* Start Records provided *

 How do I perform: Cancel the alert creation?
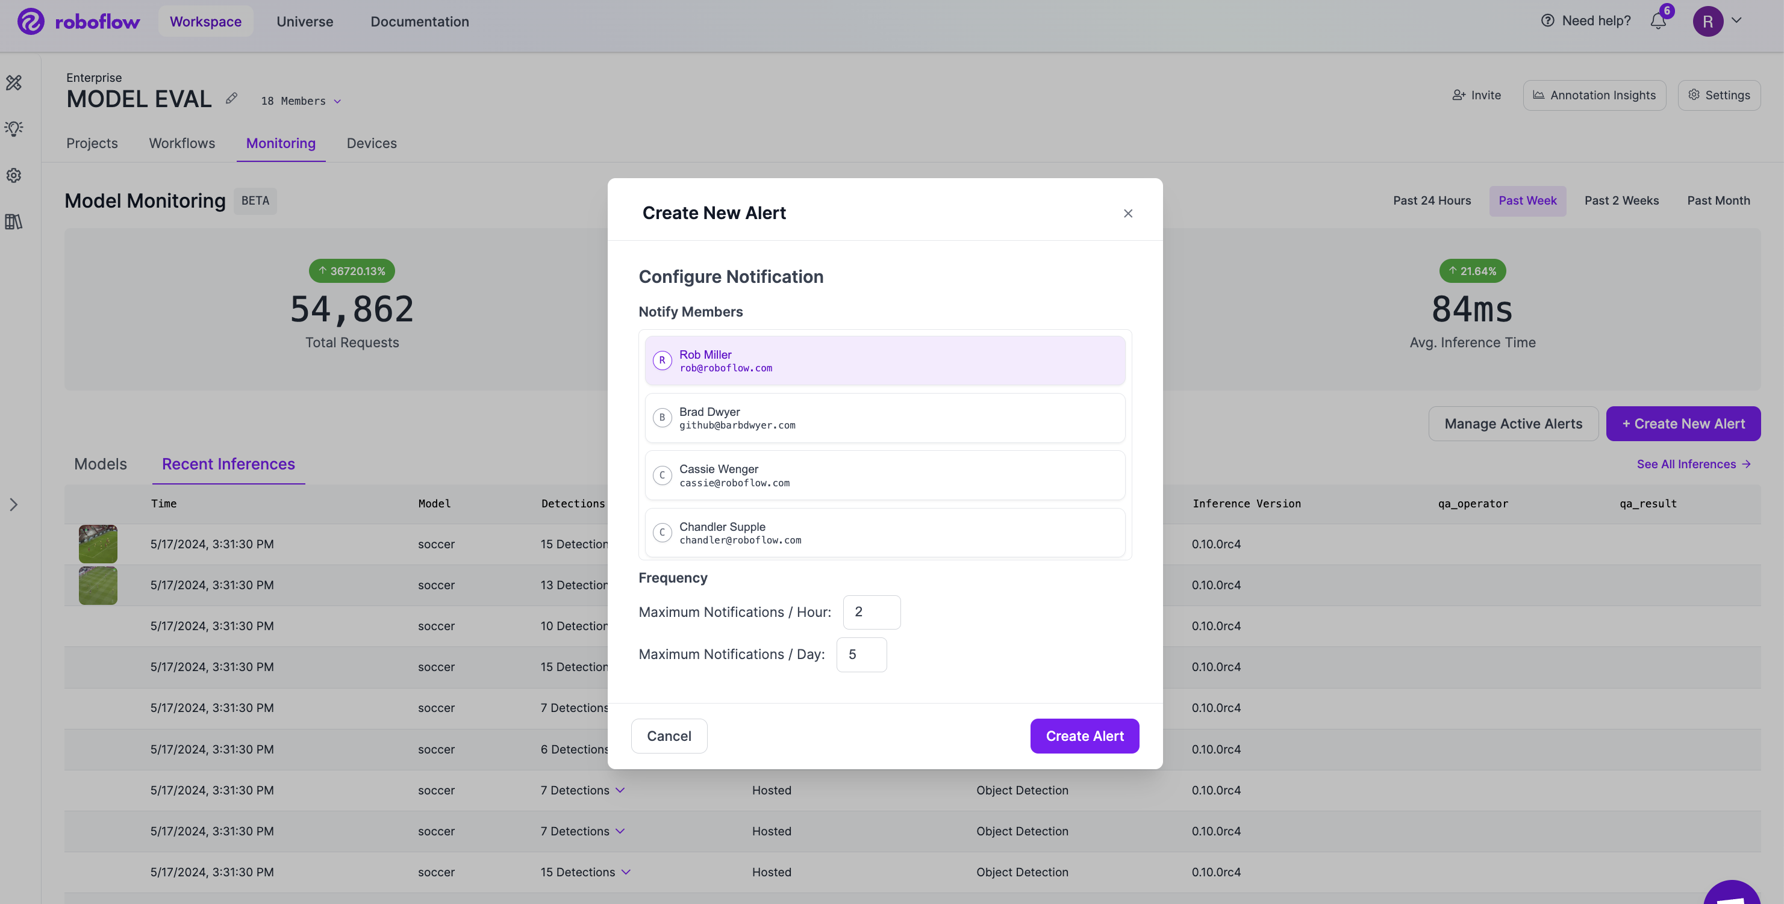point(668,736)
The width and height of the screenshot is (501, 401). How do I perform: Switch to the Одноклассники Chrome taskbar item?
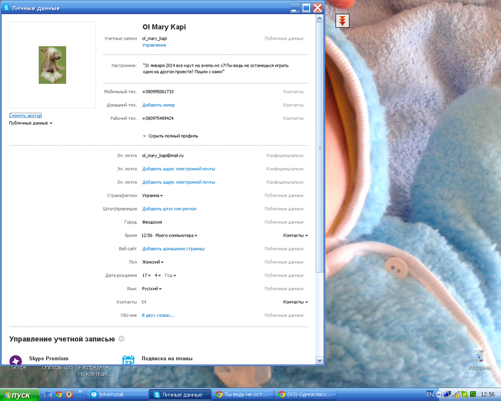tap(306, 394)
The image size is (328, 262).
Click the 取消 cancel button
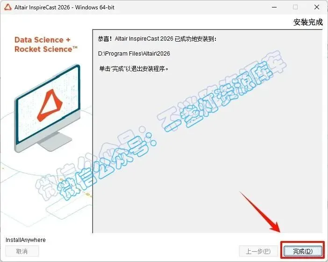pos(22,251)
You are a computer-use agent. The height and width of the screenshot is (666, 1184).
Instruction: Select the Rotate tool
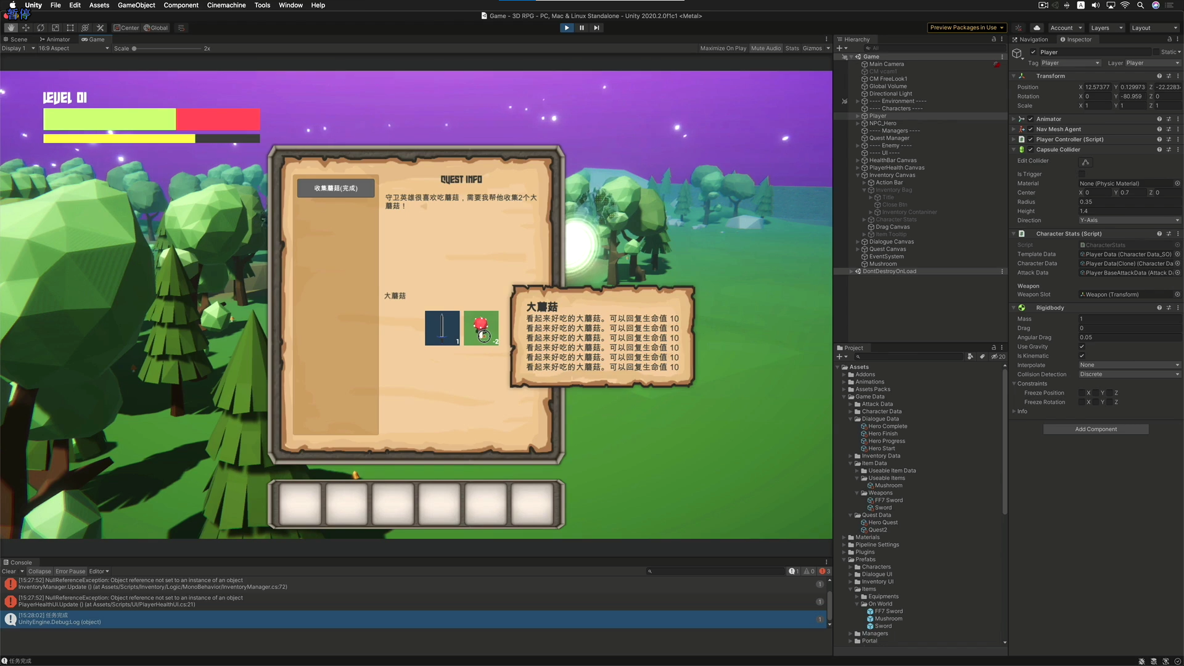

* End Records provided *

» Task
Please reproduce every line of the listing above, requests included, with each coordinate in the answers multiplied by 0.35 and rounded to a whole number, halves rounding up. Omit the pictures.

» Task output
 How do I perform: Cancel the alert creation?
point(234,258)
The width and height of the screenshot is (501, 401). How do I perform: Switch to the Одноклассники Chrome taskbar item?
tap(107, 138)
The image size is (328, 262).
Click the 取消 cancel button
pos(8,88)
You are a computer-use agent. The height and width of the screenshot is (666, 1184).
Instruction: Select the Rotate tool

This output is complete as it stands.